→ **Your goal**
If a line in the data holds the string "text", list it.

→ **Data to examine**
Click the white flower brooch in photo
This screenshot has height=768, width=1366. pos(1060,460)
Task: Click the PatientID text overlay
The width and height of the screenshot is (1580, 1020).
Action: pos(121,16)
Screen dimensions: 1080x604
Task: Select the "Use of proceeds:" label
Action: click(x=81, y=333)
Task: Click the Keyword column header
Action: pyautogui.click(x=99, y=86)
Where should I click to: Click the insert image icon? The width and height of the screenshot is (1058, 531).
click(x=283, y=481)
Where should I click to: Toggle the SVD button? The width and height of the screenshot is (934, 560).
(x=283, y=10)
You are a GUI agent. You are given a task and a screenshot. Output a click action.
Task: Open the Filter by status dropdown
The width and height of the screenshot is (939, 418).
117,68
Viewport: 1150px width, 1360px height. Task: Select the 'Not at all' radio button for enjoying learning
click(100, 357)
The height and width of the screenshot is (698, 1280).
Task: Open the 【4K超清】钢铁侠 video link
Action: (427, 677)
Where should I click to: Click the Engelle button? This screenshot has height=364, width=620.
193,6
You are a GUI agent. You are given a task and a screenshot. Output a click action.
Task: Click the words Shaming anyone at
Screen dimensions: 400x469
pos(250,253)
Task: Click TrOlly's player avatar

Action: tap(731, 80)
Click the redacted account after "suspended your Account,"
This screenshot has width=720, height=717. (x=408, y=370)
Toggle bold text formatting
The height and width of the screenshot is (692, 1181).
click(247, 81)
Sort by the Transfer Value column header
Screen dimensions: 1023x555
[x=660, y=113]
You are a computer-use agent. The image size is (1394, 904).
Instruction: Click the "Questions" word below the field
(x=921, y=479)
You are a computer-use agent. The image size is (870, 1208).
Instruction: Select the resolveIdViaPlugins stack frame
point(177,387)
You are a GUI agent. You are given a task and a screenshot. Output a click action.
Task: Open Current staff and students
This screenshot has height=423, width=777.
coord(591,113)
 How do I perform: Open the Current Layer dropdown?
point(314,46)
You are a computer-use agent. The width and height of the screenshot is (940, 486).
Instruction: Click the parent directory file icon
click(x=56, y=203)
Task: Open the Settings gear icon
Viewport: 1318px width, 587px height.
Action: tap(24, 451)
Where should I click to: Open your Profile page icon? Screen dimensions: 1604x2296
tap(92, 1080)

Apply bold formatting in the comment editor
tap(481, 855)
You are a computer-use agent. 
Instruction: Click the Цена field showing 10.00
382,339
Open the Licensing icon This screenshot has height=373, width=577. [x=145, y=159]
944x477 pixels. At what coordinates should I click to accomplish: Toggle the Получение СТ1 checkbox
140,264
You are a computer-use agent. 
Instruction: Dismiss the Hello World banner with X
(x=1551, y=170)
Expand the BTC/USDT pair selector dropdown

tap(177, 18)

→ **Solution**
Task: Click the PatientID text overlay
Toggle bold text formatting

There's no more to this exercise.